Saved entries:
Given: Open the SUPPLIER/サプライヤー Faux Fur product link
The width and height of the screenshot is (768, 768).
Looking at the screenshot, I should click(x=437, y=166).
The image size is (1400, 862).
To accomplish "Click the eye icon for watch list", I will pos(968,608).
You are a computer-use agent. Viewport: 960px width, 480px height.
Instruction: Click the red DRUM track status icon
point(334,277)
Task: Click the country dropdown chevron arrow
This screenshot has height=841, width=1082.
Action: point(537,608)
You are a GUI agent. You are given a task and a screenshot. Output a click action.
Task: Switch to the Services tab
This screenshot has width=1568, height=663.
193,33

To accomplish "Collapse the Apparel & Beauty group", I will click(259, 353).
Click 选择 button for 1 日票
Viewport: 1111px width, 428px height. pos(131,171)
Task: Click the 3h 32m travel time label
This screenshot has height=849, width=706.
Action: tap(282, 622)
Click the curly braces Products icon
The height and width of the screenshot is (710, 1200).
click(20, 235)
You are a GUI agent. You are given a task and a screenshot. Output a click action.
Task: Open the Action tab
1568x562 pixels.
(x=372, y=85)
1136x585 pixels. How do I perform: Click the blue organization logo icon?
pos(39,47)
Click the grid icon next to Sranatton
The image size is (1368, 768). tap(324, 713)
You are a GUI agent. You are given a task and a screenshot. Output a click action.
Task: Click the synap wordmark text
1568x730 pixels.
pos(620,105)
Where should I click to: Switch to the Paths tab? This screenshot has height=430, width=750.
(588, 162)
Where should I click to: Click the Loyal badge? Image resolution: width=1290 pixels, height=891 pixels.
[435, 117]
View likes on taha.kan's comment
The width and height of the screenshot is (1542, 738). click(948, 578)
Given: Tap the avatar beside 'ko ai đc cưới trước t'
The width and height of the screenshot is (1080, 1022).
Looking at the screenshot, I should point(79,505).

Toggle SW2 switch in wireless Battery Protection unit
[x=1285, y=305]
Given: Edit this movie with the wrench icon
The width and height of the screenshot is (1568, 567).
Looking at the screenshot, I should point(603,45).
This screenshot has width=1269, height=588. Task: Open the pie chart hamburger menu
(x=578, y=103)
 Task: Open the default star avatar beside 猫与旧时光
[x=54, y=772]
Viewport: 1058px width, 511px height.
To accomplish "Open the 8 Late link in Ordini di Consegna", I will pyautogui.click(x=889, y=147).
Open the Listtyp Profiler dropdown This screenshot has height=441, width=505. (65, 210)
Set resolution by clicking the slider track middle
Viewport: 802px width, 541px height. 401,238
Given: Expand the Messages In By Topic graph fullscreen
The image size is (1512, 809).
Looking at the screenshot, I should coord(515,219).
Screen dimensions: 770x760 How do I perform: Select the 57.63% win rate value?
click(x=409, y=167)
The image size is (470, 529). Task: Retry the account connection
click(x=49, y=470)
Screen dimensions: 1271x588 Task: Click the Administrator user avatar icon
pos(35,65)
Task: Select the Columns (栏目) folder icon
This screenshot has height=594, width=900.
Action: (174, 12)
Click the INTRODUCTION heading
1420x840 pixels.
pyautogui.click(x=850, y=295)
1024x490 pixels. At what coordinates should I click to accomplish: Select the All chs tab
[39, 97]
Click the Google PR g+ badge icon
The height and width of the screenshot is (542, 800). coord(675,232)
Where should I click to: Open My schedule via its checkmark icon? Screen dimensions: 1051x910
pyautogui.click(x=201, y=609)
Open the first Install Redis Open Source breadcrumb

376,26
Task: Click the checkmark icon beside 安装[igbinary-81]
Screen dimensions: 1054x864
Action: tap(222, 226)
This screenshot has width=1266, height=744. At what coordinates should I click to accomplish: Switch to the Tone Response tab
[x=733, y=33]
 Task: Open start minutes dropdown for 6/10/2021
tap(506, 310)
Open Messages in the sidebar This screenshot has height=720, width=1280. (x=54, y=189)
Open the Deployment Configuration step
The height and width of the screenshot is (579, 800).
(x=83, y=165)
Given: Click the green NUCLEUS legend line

■ PROBLEM TO WORK ON
From the first line to the last, transcribe the records exactly.

■ EXERCISE RESULT
Given: Open the SUPPLIER/サプライヤー Faux Fur product link
The width and height of the screenshot is (768, 768).
Looking at the screenshot, I should click(x=437, y=166).
The image size is (1400, 862).
To accomplish "Click the eye icon for watch list", I will pos(968,608).
You are a computer-use agent. Viewport: 960px width, 480px height.
Instruction: Click the red DRUM track status icon
point(334,277)
Task: Click the country dropdown chevron arrow
This screenshot has height=841, width=1082.
Action: point(537,608)
You are a GUI agent. You are given a task and a screenshot. Output a click action.
Task: Switch to the Services tab
This screenshot has width=1568, height=663.
193,33

To accomplish "Collapse the Apparel & Beauty group", I will click(259, 353).
Click 选择 button for 1 日票
Viewport: 1111px width, 428px height. pos(131,171)
Task: Click the 3h 32m travel time label
This screenshot has height=849, width=706.
Action: tap(282, 622)
Click the curly braces Products icon
The height and width of the screenshot is (710, 1200).
click(20, 235)
You are a GUI agent. You are given a task and a screenshot. Output a click action.
Task: Open the Action tab
1568x562 pixels.
(x=372, y=85)
1136x585 pixels. How do I perform: Click the blue organization logo icon?
pos(39,47)
Click the grid icon next to Sranatton
The image size is (1368, 768). tap(324, 713)
You are a GUI agent. You are given a task and a screenshot. Output a click action.
Task: Click the synap wordmark text
1568x730 pixels.
pos(620,105)
Where should I click to: Switch to the Paths tab? This screenshot has height=430, width=750.
(588, 162)
Where should I click to: Click the Loyal badge? Image resolution: width=1290 pixels, height=891 pixels.
[435, 117]
View likes on taha.kan's comment
The width and height of the screenshot is (1542, 738). click(948, 578)
Given: Tap the avatar beside 'ko ai đc cưới trước t'
The width and height of the screenshot is (1080, 1022).
Looking at the screenshot, I should point(79,505).

Toggle SW2 switch in wireless Battery Protection unit
[x=1285, y=305]
Given: Edit this movie with the wrench icon
The width and height of the screenshot is (1568, 567).
Looking at the screenshot, I should point(603,45).
This screenshot has width=1269, height=588. Task: Open the pie chart hamburger menu
(x=578, y=103)
 Task: Open the default star avatar beside 猫与旧时光
[x=54, y=772]
Viewport: 1058px width, 511px height.
To accomplish "Open the 8 Late link in Ordini di Consegna", I will pyautogui.click(x=889, y=147).
Open the Listtyp Profiler dropdown This screenshot has height=441, width=505. (65, 210)
Set resolution by clicking the slider track middle
Viewport: 802px width, 541px height. 401,238
Given: Expand the Messages In By Topic graph fullscreen
The image size is (1512, 809).
Looking at the screenshot, I should coord(515,219).
Screen dimensions: 770x760 How do I perform: Select the 57.63% win rate value?
click(x=409, y=167)
The image size is (470, 529). Task: Retry the account connection
click(x=49, y=470)
Screen dimensions: 1271x588 Task: Click the Administrator user avatar icon
pos(35,65)
Task: Select the Columns (栏目) folder icon
This screenshot has height=594, width=900.
Action: (174, 12)
Click the INTRODUCTION heading
1420x840 pixels.
pyautogui.click(x=850, y=295)
1024x490 pixels. At what coordinates should I click to accomplish: Select the All chs tab
[39, 97]
Click the Google PR g+ badge icon
The height and width of the screenshot is (542, 800). coord(675,232)
Where should I click to: Open My schedule via its checkmark icon? Screen dimensions: 1051x910
pyautogui.click(x=201, y=609)
Open the first Install Redis Open Source breadcrumb

376,26
Task: Click the checkmark icon beside 安装[igbinary-81]
Screen dimensions: 1054x864
Action: tap(222, 226)
This screenshot has width=1266, height=744. At what coordinates should I click to accomplish: Switch to the Tone Response tab
[x=733, y=33]
 Task: Open start minutes dropdown for 6/10/2021
tap(506, 310)
Open Messages in the sidebar This screenshot has height=720, width=1280. (x=54, y=189)
Open the Deployment Configuration step
The height and width of the screenshot is (579, 800).
(x=83, y=165)
Given: Click the green NUCLEUS legend line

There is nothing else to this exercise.